## GIVEN RECORDS:

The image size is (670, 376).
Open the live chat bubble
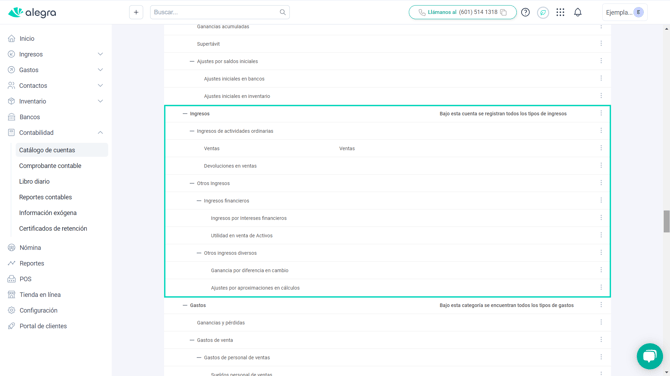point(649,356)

---

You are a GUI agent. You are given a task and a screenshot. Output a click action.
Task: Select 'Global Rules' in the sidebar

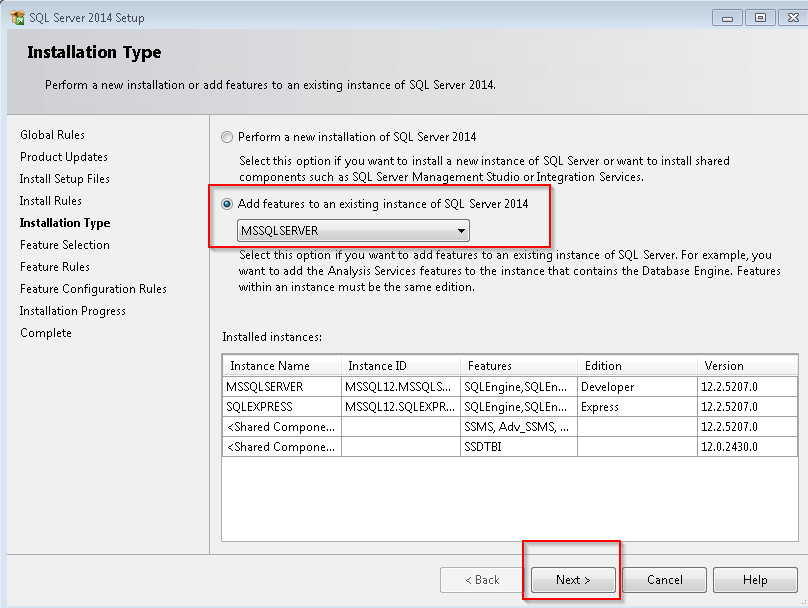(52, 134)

--

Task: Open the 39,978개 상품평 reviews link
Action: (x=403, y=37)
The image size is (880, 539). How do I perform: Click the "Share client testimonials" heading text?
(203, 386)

## AIM OF THE EXERCISE:
Take everything from the line containing "The image size is (670, 376)." down to the line containing "point(649,356)" and rewrite it with "chat bubble" changed to "help button", keeping all other text the same. Omit the pictures.

## RESULT FOR THIS TASK:
The image size is (670, 376).
Open the live help button
point(649,356)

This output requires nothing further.